なぜ配車業務はここまで属人化しやすいのか?

結論から言うと、配車は「文書になっていない判断」の積み重ねで成り立つ仕事だからです。運行表そのものは誰でも見られますが、「なぜその組み合わせにしたのか」という理由は、ベテランの頭の中にしかありません。たとえば、次のような判断材料です。

  • 車両の事情…荷台の使い勝手が特殊、燃費が悪いので長距離に回さない、など
  • ドライバーの事情…狭い道のバックが得意、特定の荷主と相性が良い、免許や資格の違い
  • 荷主ごとの暗黙ルール…受付が混むから早めに着ける、待機場所が決まっている、など
  • 時間帯と道路の事情…この時間のこの道は混む、朝は搬入規制がある地域、など

こうした情報は経験で身につくもので、本人も「言われてみればそう判断している」という無意識のレベルにあることが少なくありません。だからこそ、ベテランが急に休んだり退職したりすると配車が回らず、「あの人がいないと会社が止まる」状態になります。人手不足が続く中で、放置するのは経営上のリスクです。

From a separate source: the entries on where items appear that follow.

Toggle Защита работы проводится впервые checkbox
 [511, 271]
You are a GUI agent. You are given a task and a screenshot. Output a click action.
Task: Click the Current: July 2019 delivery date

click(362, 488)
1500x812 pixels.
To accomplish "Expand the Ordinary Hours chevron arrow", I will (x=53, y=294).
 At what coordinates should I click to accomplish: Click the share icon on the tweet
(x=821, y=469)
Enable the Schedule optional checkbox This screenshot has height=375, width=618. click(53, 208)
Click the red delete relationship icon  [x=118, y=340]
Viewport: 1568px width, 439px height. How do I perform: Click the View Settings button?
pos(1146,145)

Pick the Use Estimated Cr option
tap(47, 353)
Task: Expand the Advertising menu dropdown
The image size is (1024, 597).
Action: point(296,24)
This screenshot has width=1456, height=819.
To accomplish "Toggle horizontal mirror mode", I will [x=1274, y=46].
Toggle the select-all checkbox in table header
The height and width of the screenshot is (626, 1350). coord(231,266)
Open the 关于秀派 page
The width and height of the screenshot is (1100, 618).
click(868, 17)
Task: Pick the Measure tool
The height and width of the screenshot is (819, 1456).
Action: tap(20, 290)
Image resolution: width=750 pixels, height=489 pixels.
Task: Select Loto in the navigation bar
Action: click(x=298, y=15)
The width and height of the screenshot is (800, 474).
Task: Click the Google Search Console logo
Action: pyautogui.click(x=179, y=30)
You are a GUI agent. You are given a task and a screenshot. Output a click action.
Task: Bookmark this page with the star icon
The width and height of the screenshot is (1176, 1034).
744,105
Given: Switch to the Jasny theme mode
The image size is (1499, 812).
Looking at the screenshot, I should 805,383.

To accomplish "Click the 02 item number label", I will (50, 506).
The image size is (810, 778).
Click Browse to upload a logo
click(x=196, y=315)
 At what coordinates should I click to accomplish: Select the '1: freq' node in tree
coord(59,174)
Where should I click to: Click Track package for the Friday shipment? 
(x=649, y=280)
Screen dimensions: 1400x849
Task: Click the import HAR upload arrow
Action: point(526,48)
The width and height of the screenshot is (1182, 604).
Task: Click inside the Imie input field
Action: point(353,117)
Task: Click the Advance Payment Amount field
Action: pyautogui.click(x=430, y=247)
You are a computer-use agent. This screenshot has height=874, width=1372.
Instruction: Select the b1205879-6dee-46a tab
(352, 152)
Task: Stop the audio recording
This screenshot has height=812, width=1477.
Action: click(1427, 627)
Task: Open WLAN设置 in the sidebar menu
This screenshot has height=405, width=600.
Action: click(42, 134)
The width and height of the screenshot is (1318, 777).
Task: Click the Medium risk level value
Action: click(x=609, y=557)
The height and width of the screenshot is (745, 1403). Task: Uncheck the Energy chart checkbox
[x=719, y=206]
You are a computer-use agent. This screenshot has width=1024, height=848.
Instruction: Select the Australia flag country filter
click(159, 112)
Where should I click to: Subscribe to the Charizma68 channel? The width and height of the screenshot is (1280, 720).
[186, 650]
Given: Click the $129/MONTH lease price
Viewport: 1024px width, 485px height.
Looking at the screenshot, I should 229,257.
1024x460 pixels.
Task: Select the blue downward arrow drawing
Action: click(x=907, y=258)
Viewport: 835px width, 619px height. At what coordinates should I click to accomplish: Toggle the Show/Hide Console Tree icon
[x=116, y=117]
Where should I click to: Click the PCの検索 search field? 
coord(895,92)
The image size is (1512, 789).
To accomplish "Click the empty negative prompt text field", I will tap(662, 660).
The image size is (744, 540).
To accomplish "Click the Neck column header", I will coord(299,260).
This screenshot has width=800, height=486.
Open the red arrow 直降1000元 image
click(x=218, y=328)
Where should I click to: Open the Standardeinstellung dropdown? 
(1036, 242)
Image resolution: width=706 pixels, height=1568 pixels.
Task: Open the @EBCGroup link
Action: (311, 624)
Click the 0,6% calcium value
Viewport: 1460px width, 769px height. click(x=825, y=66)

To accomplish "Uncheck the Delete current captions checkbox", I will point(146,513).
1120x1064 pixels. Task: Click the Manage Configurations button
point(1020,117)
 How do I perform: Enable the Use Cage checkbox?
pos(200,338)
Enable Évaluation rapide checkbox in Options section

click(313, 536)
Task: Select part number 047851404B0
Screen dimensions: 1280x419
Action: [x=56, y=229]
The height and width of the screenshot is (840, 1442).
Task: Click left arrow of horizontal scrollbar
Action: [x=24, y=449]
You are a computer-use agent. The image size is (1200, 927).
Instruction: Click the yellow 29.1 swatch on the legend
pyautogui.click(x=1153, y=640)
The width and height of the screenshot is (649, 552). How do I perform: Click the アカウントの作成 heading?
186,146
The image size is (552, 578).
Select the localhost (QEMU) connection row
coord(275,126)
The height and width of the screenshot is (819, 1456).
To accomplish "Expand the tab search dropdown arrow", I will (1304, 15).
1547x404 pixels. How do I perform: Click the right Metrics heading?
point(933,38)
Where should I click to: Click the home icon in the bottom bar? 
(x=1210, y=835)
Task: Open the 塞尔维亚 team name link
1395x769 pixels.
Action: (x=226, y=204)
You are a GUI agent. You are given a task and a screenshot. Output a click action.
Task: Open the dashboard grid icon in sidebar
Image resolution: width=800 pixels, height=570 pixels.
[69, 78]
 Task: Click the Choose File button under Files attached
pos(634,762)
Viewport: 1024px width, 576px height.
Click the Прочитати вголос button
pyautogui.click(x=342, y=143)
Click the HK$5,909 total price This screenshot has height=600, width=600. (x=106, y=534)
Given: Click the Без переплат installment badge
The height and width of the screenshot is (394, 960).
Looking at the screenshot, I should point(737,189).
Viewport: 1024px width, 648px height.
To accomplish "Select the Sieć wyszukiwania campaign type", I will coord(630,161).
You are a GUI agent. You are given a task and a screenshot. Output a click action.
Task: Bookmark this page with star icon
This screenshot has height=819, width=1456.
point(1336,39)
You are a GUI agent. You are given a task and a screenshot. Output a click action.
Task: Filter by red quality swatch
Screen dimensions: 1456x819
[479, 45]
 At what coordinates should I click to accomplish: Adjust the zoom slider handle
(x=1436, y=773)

高額な自動配車システムを入れれば属人化は解消するのか?

システムの導入だけでは解消しないことが多い、というのが実情です。自動配車システム自体は有用な道具ですが、属人化に悩む段階でいきなり導入すると順番が逆になりがちです。理由は3つあります。

  • ルールが言葉になっていないと、システムに設定できない…自動配車の条件設定は「自社の配車ルール」を入力する作業です。棚卸しができていないと、設定を作れるのがベテラン本人だけになり、属人化が形を変えて残ります
  • 例外対応は結局、人の判断…急な追加依頼、ドライバーの欠勤、車両故障といったイレギュラーの捌き方こそベテランの真価で、システムを入れても引き継ぎが必要です
  • 費用と運用の負担…一般的に、自動配車システムには初期費用や車両台数に応じた月額費用がかかると言われ、小規模な会社では費用対効果の見極めが先です

つまり、属人化解消の本質は「システムを買うこと」ではなく「判断基準を見える化すること」です。見える化できていれば引き継ぎができ、後でシステムを比較検討するときの要件にもそのまま使えます。まずは費用のかからない手前の一歩、ノウハウの棚卸しから始めましょう。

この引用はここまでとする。